Christ is risen, and spring has sprung: a farm update in pictures

It has been awhile since our last posting, and spring has now sprung here in North Carolina. What is going on here at Kleinshire during Easter week? After a weekend of adventures in Balitmore, we are back at the farm and getting to work. Here’s an update in pictures:

Spring planting is currently underway. There are three rows of peas beginning to appear, and just today we put up some string for the peas to climb.

Three rows of peas

One little pea plant contra mundum.

We also have a nice row or two of lettuce and mustard starting to grow.

A little tang of mustard for the summer salads.

There are several rows of onions establishing themselves toward the middle of the garden.

We are hoping that the mulch helps to keep the weeks from choking out the onions, as happened last year.

There are also some carrot, radish, and cucumber seeds in the ground that have yet to make their appearance.
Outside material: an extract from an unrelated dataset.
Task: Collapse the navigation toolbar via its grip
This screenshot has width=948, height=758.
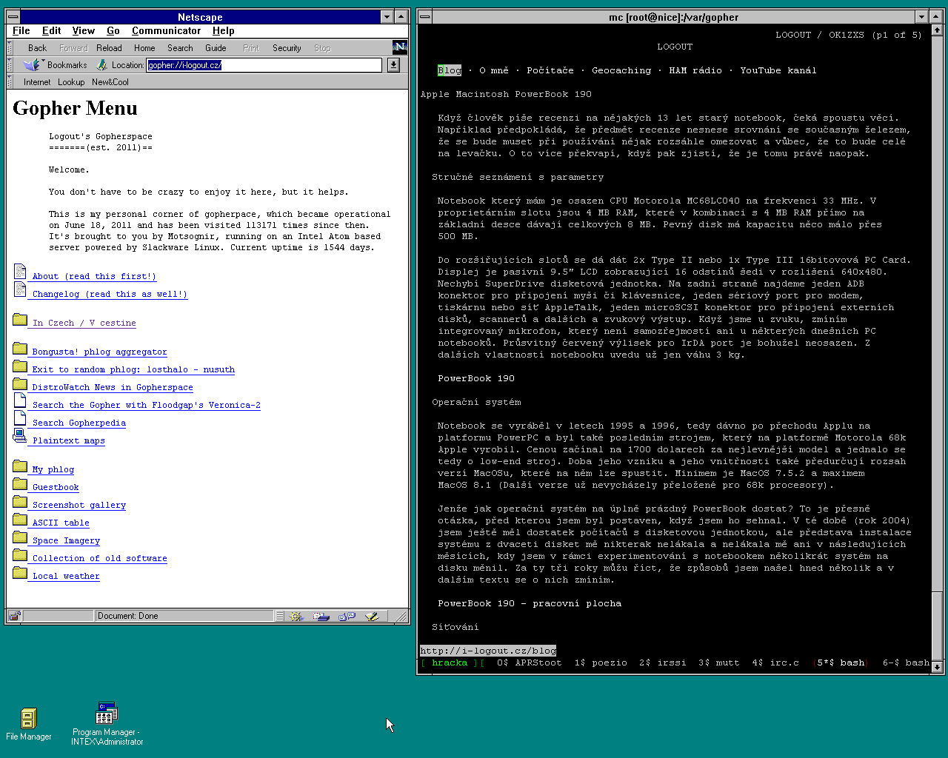Action: 10,47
By the end of the week, melons, tomato seedlings, and more cucumbers will be in the ground. We are off to a good start so long as we can stay ahead of the weeds.

On the animal front, we have nearly two dozen broiler chicks who just moved from the garage to their coop. There is one little Speckled Sussex as well, the lone survivor of the heritage breed chicks after this most recent batch of chicks spent an extra day in transit. 

Chickens checking out their new surroundings.

The three-month-old doelings were separated from their mothers today, a traumatic occurrence that also led to some emergency fence repair. Alas, the two escapees practically drained their mothers of milk within minutes. The fence appears secure now, and tomorrow we should have all the milk for ourselves.

Eva and Ruth, the two of Caroline's doelings that we retained.

Neither mothers nor babies are very happy with the separation.

Ouch, that udder doesn't feel so good without a kid on it during the day!

Lucia and her doeling, born a few weeks ago, are doing well. She is a spunky little thing who still needs some taming. Her legs straightened out very nicely, and now we’re trying to decide if she might be one we keep for our own herd.

Lucia and her beautiful doeling. Still no name.

Dreamer and Belle, our two full-sized goats, are both due to kid within the next week or two. Dreamer’s ligaments are nearly gone and her udder is starting to fill, so she might go any day now.

Dreamer and Belle, mothers-to-be

Dreamer's udder is filling out nicely. She alone should be able to produce as much milk as we drink.

Oreo is still for sale. This is probably due to a combination of factors, including his age and the glut of bucks currently on the market. It certainly isn’t a matter of quality, as Oreo has nice genetics and a superior kidding history behind him. In any case, we’re considering whether to lower his price all the way down to $150. He was already a steal at his original price of $250, and currently he’s listed on Craigslist at $200. At $150 he will practically be a gift that we’re begging someone to accept. It’s either that or freezer camp, as he’s done his job for us and is too much of a buck to keep as a pet.

Will anybody save me from feezer camp?

And this guy, one of the straight-run heritage roosters from the last order of chicks, is definitely headed to freezer camp within the week!

Tread softly, dear sir. Your days are limited.